Edit the listing between the lines holding "Locate an element on the screen. The image" and "project-item-new-project: New project", inclusive, replacing "image size" with "screenshot size" and keeping everything else unchanged. Return only those lines, without the pictures.

Entries supplied:

━━━━━━

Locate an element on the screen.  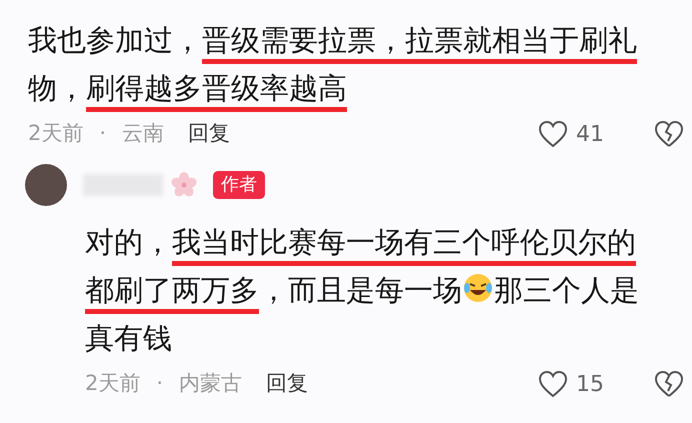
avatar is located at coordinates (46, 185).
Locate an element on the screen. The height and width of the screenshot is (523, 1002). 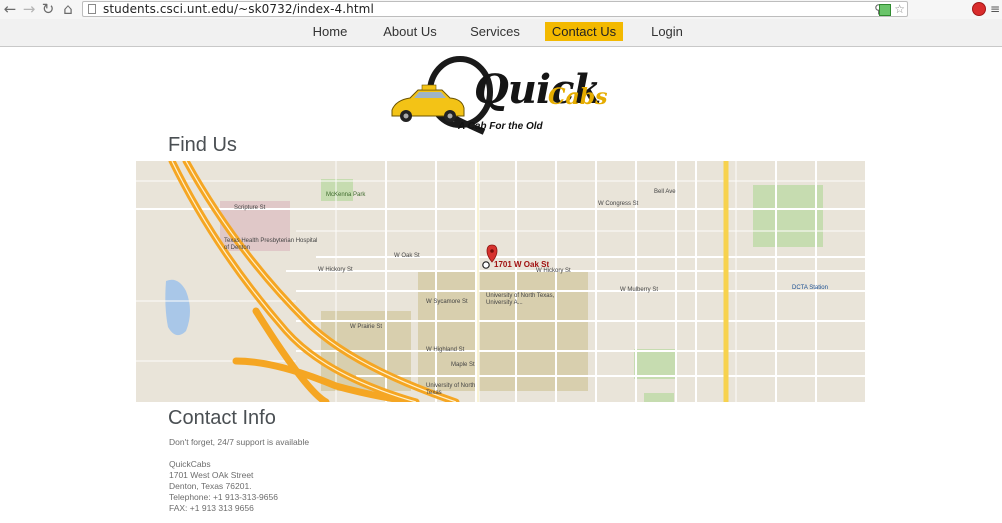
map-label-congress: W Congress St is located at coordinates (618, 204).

━━━━━━

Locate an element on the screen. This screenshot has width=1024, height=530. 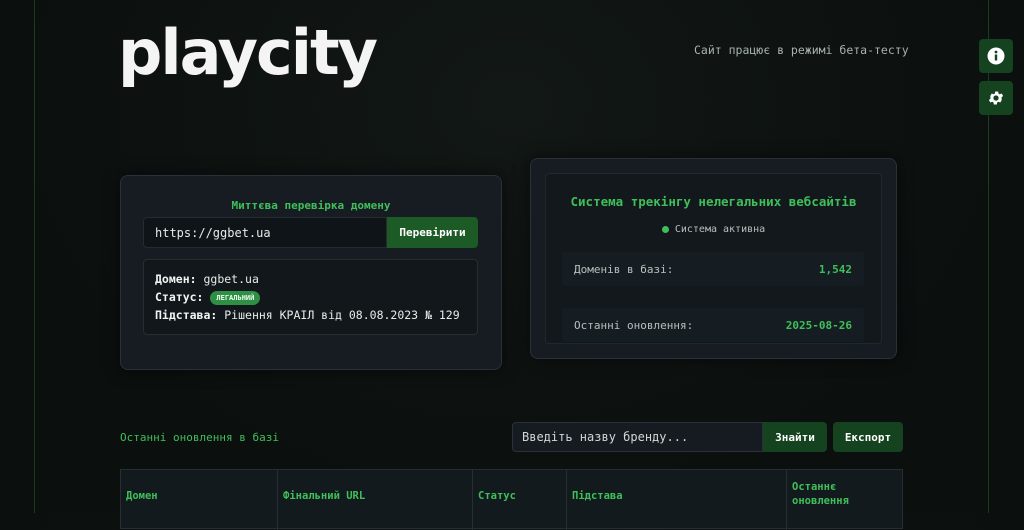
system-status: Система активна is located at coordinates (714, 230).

━━━━━━

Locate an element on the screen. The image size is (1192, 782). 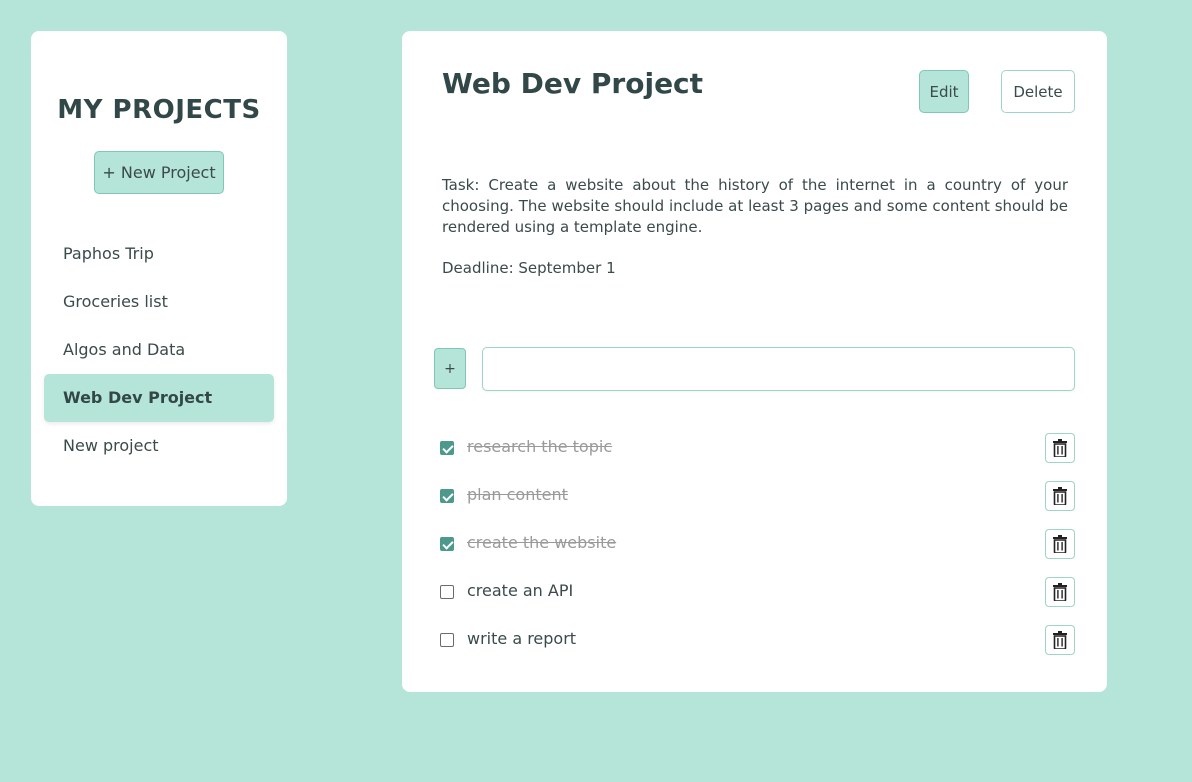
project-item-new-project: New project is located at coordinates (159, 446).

━━━━━━

Output below:
Locate an element on the screen. The screenshot size is (1192, 782). 
project-item-new-project: New project is located at coordinates (159, 446).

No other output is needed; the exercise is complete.